Шаляпин — страница 23 из 86

Шаляпину, который ощупью подошел к роли, важно было прежде всего понять, каков облик Сусанина. Партию, как и другие, он выучил быстро, а вот как должен выглядеть Сусанин, он еще не понимал.

Шаляпин видел Сусаниных на сцене провинции неоднократно. Повторять их? Нет, он чувствовал, что ни один из них не таков, какой смутно видится ему, а что видится, он сказать еще не мог.

Одно было ему ясно: Сусанин — герой, великий в своем подвиге человек. На репетициях он стал изображать его как лицо значительное, исполненное торжественной важности, готовя зрителей к тому, как поступит этот человек в решающую минуту своей жизни. Одет он был по-крестьянски, а повадки у него были какие-то иные. Неожиданно на одной из репетиций он услыхал реплику Мамонтова, сидевшего где-то в конце неосвещенного зала:

— А ведь Сусанин-то не из бояр!

Эта фраза встревожила артиста, но еще не все объясняла ему. На следующий день он прочитал в газете «Волгарь» следующий отзыв:

«Из исполнителей мы отметим г. Шаляпина, обширный по диапазону бас которого звучит хорошо, хотя недостаточно сильно в драматических местах. Может быть, это объясняется акустической стороной нового театра и нежеланием артиста форсировать звук. Играет артист недурно, хотя хотелось бы поменьше величавости и напыщенности».

Теперь он понял, что значит фраза Мамонтова: «А ведь Сусанин-то не из бояр!»

Как и всегда в дальнейшем, Шаляпину нужен был исходный толчок, который у другого проскочил бы мимо сознания. За этими словами Шаляпин расслышал ответ на мучивший его вопрос, объяснение самого главного, что не приходило ему в голову: величие Сусанина в том именно и заключается, что он — простой крестьянин, всем существом простой крестьянин, и для того, чтобы стать героем, он вовсе не должен выделяться из ряда, быть боярином, то есть, проще говоря, принадлежать к числу избранных.
◇ ◇ ◇ ◇ ◇
_Ваша задача:_
Напишите продолжение текста о работе Шаляпина над ролью Сусанина, начиная сразу после его последнего предложения.
◇ ◇ ◇ ◇ ◇
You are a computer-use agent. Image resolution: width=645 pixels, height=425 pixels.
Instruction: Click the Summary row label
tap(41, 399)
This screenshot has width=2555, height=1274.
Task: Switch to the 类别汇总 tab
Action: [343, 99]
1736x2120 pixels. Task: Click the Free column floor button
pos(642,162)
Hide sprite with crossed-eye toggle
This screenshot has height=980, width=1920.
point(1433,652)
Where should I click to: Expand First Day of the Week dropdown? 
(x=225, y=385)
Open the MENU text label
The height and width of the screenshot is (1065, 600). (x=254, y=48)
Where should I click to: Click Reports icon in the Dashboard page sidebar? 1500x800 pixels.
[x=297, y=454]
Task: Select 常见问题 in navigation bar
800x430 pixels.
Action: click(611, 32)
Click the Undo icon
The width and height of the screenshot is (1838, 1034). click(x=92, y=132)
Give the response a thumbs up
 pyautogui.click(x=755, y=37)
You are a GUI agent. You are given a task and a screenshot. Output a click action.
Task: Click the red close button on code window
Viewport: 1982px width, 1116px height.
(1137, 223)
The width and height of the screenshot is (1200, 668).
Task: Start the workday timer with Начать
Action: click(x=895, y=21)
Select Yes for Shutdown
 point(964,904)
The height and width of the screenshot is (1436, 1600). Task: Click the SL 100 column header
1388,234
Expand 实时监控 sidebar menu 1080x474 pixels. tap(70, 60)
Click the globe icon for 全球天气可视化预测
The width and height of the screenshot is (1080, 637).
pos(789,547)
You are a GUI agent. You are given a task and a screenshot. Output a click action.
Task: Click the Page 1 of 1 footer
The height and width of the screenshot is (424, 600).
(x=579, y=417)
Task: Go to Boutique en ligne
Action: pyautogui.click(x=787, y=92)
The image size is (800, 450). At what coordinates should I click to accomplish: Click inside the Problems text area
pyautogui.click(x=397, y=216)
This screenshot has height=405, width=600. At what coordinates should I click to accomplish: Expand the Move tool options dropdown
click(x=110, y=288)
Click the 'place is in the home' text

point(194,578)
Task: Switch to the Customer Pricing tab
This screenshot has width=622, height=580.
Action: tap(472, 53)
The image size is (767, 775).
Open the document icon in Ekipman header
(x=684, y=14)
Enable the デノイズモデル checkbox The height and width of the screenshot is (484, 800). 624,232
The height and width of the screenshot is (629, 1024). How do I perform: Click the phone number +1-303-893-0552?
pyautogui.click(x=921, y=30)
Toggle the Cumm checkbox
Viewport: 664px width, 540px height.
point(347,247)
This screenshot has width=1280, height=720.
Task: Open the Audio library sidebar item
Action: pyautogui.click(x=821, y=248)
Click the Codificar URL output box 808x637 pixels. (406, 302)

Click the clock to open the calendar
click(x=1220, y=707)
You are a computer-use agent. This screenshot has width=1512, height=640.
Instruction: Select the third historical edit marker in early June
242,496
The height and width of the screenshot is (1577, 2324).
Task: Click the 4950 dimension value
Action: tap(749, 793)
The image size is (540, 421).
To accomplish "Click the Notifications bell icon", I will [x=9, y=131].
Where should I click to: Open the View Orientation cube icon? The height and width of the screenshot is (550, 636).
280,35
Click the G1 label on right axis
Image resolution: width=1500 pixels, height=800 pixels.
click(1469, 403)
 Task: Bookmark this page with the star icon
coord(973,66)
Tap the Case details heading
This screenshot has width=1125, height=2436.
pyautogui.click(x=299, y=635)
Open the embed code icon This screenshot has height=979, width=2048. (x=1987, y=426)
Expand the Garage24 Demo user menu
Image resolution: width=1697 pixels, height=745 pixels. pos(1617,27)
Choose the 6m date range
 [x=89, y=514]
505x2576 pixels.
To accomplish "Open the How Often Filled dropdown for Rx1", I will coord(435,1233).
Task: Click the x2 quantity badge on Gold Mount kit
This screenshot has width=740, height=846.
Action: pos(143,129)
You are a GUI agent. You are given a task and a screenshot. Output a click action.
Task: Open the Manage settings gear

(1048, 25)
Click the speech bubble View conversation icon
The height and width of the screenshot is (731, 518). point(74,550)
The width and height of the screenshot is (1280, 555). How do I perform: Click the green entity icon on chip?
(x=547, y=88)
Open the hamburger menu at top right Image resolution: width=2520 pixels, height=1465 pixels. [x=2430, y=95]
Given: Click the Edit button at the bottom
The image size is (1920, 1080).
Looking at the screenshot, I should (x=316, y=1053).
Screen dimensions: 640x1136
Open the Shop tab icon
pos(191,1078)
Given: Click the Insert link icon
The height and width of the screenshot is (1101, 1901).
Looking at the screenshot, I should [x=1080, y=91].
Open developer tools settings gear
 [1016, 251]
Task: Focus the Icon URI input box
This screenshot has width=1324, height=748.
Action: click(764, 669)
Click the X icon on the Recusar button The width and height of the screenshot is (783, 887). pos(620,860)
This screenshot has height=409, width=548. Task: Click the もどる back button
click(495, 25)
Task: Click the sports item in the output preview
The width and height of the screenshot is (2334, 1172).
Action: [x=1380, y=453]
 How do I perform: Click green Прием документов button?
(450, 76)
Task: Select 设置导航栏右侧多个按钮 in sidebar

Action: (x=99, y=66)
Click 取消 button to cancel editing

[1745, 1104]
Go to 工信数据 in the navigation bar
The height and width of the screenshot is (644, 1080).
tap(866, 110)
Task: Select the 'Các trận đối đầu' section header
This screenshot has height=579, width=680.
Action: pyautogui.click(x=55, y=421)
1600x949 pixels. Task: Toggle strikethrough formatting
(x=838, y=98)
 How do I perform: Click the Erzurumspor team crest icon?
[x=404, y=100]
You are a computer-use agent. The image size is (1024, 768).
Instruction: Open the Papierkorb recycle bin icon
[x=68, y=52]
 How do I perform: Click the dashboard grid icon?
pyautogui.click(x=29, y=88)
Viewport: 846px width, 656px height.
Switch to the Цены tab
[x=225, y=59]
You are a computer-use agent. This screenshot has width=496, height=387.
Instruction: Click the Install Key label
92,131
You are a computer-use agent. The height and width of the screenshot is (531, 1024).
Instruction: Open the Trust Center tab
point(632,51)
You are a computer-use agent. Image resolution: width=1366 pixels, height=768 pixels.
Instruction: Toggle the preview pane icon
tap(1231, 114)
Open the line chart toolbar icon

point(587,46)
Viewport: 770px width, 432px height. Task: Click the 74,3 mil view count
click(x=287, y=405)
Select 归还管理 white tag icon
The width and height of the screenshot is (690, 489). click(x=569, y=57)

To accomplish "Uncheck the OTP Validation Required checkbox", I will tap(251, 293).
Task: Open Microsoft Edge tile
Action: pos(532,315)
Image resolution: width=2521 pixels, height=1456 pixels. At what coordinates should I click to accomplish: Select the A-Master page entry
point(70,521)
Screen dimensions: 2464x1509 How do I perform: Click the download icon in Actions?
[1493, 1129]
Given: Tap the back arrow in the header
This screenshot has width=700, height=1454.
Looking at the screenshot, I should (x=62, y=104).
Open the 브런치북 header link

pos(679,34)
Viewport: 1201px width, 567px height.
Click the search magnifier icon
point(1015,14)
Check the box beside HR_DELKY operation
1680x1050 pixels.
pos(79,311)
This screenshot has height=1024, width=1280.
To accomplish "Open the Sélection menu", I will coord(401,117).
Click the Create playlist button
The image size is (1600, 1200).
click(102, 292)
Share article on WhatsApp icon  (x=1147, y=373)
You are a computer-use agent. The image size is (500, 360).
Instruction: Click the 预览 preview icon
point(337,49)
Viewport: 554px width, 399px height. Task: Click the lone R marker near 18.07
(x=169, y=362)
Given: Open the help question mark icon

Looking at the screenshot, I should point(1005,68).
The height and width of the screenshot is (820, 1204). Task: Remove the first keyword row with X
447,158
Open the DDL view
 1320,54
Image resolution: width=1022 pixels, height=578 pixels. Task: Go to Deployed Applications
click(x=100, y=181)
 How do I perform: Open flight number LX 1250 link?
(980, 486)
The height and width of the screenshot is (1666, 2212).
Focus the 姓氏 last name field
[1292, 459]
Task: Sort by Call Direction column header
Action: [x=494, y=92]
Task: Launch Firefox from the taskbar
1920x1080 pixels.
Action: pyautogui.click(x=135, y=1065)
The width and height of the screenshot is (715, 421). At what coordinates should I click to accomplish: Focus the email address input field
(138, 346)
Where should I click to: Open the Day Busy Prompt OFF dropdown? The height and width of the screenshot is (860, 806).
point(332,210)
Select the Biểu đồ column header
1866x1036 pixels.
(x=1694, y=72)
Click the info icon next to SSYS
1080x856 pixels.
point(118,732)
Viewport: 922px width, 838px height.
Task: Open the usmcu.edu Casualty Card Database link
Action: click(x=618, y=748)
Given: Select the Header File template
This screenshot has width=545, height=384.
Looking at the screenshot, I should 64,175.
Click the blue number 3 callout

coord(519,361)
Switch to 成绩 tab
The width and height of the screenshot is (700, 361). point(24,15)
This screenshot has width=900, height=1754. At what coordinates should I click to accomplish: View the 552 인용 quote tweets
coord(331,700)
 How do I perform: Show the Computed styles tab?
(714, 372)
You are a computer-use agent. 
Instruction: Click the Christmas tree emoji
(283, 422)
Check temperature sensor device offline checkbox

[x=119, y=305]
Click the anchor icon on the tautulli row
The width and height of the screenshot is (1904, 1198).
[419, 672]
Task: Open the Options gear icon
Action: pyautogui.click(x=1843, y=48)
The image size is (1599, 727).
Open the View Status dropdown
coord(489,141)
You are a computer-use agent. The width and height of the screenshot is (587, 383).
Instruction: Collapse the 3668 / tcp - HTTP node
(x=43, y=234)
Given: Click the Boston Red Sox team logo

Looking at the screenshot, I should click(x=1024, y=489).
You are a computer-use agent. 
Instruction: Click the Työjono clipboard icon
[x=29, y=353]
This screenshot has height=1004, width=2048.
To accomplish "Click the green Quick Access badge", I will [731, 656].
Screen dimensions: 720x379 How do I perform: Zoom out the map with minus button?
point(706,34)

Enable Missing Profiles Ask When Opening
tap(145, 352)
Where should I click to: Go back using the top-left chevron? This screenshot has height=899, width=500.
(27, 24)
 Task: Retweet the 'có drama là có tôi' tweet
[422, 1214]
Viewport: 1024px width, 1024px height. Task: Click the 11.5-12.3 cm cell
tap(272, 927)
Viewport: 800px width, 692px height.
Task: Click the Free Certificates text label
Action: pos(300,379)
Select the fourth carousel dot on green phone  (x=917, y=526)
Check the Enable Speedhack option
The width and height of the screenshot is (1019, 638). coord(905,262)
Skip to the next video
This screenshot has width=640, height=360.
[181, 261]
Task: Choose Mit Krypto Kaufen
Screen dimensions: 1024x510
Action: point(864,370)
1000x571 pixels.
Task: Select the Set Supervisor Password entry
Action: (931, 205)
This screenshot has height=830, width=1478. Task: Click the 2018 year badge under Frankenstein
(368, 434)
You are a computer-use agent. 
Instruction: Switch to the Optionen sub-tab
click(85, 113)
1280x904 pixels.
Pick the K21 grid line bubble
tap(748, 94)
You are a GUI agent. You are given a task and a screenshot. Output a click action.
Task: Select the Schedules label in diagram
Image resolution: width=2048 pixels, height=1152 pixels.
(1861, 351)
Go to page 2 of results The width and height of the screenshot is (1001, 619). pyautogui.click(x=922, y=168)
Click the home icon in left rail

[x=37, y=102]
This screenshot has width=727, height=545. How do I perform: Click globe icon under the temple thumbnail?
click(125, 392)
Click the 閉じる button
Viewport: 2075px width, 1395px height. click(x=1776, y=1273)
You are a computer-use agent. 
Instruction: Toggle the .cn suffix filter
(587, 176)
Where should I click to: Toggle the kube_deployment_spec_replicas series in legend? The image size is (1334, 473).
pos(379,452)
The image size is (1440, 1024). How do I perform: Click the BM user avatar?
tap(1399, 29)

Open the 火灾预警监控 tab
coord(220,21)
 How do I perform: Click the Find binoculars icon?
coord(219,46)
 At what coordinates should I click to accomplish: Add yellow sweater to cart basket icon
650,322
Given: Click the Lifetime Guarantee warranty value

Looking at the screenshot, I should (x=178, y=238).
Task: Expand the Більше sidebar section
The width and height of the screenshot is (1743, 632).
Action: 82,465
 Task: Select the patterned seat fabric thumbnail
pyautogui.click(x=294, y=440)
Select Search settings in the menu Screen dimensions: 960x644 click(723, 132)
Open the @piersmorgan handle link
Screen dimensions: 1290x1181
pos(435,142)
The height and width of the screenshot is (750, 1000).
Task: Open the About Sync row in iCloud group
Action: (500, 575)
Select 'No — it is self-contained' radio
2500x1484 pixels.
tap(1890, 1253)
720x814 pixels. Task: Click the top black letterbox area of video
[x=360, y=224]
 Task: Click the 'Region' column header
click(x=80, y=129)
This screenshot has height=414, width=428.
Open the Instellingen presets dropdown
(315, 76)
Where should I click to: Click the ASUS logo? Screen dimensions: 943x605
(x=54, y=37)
◇ ◇ ◇ ◇ ◇
_Ответ:_
Отсюда движение мысли к образу. И Сусанин ожил в воображении артиста. Он был не просто спет, он был сыгран. При этом молодому артисту могло не прийти в голову, что, собственно, Мамонтов раскрыл ему вещь довольно элементарную и что еще Осип Петров изображал Сусанина простым крестьянином, что в такой трактовке не было подлинной новизны, а скорее естественная опора на традицию, заложенную еще во времена Глинки. И что в этом суть замысла создателя оперы.

Но дело в том, что натура Шаляпина бунтовала, когда ему говорили: «Играй так, как до тебя играли». Он не мог проникнуться таким указанием. Ему нужно было объяснить, а не приказывать. Его нужно было подтолкнуть к тому, чтобы выдвигаемая задача стала для него задачей своей. Он должен был сознательно вжиться в нее и идти дальше, повинуясь собственному чутью. Толчок дан — и мысль продолжает работать. Начинаются поиски, возникают находки. Сегодня они кажутся верными и удачными, а завтра отменяются. Потому что начинаются новые поиски. И опять приходят иные находки, следует их проверить, испытать.

Роль движется. Она живет своей жизнью. Что-то меняется, что-то уточняется. Так будет всю жизнь.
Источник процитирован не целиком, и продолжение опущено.